Budget has forecasted a nominal GDP growth of 14.5 percent for FY22, with this assumption credit growth likely to pick-up in upcoming quarters which will be beneficial for the overall BFSI sector. Further, the idea of the creation of bad banks will likely to resolve NPA problems which will further lead to improvement in the overall health of the financial system.

Q: What should be the investment strategy post Budget 2021? Should investors continue with buy on dip strategy, to rejig their portfolio?

The Budget tilts in favour of cyclical and rate sensitive play. Further, the Union Budget has been a significant event as it is changing the market structure in favour of capex cycle and BFSI plays. The major change in market structure will mean re-rating of sectors which have lagged for a long period. Even as sector rotation plays out, valuations across sectors like Consumer, IT and Pharmaceuticals are likely to sustain while industrials, cement, real estate and BFSI will re-rate.

Currently, we are overweight on: BFSI, Auto, IT, Speciality Chemical and Telecom, while equal weight on Consumer Staples, Consumer Discretionary, Cement, Metal & mining, Pharma and Real Estate. We are underweight on Capital Goods & Oil & Gas.

FIIs are the consistent buyers from the Budget day on account of optimism over the growth and faster than expected recovery in high frequency indicators and the corporate earnings. Investors are further betting higher on riskier assets on account of optimism over a robust stimulus package from the US government.

The market has rallied sharply in a short span, so at this juncture it is a buy on dips market, The continuous sell-off by domestic institutional investors remains a key risk. Further, if FIIs started selling and DIIs are unable to buy the positions, then we could see downward pressure in the market as most of the positives are already priced in.

Q: Do you think the divestment target set by government (which also promised to deliver) is achievable given the current scenario?

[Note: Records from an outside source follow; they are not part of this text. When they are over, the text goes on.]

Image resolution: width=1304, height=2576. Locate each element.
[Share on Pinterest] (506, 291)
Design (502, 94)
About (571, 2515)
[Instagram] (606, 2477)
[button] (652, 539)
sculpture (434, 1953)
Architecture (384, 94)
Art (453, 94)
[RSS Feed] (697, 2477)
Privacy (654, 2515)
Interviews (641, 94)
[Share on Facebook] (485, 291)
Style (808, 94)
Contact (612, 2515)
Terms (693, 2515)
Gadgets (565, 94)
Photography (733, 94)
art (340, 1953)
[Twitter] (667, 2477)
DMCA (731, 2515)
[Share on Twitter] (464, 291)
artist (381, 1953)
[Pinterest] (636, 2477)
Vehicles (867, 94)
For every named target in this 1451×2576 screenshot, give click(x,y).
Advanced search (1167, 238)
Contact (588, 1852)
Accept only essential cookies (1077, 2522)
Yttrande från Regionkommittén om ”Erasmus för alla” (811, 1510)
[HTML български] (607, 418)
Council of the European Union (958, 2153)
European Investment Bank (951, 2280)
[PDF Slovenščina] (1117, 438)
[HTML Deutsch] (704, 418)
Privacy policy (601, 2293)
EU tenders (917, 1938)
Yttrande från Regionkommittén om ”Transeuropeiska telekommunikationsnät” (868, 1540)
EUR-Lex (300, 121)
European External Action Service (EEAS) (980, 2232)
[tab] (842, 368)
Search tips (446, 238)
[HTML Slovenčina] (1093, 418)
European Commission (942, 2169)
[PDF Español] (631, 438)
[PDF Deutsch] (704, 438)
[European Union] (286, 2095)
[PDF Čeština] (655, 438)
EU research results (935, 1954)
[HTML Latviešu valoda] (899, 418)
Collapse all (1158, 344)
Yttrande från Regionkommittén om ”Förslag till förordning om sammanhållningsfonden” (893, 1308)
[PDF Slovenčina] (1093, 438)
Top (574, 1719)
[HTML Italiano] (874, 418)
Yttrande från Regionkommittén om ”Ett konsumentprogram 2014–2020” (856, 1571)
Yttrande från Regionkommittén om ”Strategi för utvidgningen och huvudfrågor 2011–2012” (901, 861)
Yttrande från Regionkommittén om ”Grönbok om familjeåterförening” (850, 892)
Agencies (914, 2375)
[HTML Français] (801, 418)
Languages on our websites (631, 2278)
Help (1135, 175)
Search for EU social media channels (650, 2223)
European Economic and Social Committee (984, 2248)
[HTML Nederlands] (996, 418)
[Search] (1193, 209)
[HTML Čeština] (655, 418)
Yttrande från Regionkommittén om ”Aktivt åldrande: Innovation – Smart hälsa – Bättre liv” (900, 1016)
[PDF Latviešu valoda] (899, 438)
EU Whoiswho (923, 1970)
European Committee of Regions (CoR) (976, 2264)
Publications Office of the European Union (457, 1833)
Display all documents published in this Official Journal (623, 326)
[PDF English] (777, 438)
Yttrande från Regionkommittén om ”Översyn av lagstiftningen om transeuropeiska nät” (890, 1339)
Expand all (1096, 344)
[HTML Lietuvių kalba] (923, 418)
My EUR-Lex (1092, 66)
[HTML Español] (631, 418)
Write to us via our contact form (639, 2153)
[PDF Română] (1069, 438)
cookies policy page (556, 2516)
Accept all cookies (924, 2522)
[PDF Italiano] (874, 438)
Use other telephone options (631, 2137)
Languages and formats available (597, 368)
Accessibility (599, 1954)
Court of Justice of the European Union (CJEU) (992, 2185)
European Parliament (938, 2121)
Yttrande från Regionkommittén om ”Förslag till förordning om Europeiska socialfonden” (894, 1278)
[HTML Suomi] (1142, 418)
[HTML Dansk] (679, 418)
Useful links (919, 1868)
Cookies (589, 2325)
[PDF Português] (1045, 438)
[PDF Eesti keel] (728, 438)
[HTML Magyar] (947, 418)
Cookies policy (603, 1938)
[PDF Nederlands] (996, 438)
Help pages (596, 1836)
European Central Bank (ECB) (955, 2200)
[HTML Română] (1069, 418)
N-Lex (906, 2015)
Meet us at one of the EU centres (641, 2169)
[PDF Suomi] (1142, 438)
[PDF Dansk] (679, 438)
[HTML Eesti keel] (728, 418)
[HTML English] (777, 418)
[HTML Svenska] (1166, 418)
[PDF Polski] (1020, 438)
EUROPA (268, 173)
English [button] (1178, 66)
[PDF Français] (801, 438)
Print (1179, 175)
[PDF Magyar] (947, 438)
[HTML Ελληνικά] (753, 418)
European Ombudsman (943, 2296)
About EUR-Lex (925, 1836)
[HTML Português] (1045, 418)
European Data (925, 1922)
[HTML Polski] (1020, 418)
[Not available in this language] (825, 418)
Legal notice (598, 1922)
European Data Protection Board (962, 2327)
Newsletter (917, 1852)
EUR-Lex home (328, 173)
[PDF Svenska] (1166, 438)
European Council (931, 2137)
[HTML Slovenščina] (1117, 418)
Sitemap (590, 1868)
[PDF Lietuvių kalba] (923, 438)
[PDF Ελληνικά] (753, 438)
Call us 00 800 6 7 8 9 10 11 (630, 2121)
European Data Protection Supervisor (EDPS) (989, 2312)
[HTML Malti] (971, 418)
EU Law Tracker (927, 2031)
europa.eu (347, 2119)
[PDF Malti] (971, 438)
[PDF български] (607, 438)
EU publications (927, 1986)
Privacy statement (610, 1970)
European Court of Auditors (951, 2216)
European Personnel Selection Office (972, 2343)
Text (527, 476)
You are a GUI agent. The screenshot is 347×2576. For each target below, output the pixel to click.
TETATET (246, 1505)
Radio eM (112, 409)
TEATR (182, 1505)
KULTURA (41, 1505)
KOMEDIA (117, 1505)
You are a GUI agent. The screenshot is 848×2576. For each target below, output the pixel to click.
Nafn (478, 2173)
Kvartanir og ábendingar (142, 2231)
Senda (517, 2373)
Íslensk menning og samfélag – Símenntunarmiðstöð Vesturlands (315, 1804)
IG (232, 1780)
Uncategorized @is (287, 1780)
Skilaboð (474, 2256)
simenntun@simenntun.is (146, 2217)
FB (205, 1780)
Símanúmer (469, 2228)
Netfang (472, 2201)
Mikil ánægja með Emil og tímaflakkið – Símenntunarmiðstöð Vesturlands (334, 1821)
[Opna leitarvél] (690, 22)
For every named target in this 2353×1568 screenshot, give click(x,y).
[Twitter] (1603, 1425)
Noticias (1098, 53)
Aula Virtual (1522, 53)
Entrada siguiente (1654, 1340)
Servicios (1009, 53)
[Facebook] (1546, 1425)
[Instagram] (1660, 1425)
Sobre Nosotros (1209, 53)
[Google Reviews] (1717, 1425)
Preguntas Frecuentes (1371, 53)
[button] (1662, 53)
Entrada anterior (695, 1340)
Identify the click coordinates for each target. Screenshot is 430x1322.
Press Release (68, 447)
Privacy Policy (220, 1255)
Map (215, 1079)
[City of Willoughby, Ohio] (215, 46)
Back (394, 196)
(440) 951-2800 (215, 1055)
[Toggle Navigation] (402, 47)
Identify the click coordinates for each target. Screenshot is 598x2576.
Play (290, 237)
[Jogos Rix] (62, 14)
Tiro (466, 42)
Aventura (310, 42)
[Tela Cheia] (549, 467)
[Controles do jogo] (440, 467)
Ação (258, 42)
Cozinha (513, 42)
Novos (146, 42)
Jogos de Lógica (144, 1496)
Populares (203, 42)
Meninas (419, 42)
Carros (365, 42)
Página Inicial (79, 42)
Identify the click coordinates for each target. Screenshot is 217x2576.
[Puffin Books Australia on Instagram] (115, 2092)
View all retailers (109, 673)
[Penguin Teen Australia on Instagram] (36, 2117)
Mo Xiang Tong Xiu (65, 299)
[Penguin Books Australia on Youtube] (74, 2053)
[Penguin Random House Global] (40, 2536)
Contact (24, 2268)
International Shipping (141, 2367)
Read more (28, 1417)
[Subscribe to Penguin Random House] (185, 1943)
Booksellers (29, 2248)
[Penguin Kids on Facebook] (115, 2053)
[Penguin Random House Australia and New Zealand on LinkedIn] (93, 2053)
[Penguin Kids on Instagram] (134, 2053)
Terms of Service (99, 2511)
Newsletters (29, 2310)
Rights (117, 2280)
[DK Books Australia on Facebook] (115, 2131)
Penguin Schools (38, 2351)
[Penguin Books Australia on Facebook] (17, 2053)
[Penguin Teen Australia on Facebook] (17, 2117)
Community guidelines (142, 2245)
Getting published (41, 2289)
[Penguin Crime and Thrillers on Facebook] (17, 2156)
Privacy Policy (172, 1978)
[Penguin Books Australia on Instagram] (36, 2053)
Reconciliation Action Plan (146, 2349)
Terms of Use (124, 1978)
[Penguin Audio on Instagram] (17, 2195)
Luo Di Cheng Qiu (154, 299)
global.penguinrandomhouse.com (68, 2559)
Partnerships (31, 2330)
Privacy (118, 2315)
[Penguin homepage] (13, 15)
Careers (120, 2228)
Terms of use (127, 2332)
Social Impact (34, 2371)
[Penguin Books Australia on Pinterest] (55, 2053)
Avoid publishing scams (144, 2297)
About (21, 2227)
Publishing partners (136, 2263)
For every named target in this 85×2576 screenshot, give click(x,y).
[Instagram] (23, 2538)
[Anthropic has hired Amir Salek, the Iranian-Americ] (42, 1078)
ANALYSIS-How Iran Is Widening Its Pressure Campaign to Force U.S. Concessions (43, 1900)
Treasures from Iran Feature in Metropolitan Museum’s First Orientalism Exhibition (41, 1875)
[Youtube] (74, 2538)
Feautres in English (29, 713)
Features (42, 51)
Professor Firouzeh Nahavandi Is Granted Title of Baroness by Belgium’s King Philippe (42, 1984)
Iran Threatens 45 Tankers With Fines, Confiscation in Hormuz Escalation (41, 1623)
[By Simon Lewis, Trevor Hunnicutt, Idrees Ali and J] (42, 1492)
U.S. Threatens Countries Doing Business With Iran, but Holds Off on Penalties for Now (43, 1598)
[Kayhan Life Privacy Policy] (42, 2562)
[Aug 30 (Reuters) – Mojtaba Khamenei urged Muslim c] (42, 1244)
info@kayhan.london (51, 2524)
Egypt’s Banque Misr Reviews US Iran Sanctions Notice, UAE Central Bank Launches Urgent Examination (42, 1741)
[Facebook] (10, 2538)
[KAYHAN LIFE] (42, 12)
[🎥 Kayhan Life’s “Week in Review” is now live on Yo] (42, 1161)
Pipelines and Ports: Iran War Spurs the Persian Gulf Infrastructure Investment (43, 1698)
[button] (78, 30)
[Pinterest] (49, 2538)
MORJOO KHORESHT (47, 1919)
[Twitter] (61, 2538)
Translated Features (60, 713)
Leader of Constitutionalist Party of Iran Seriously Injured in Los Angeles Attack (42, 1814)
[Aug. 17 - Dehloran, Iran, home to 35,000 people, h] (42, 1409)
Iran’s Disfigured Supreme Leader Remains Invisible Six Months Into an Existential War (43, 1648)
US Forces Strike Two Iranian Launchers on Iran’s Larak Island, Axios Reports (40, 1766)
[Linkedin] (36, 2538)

In this Budget, the government has set a target of Rs 1.75 lakh crore of disinvestment, in which disinvestment of 2 PSU banks, 1 General Insurance company & the IPO of LIC is targeted for FY22. LIC IPO is likely to be a mega IPO which will further boost the overall sentiments in primary as well as secondary market. FY22 Budget has reduced its dependence on disinvestment, betting instead on monetizing the assets; however, the execution of divestment remains crucial.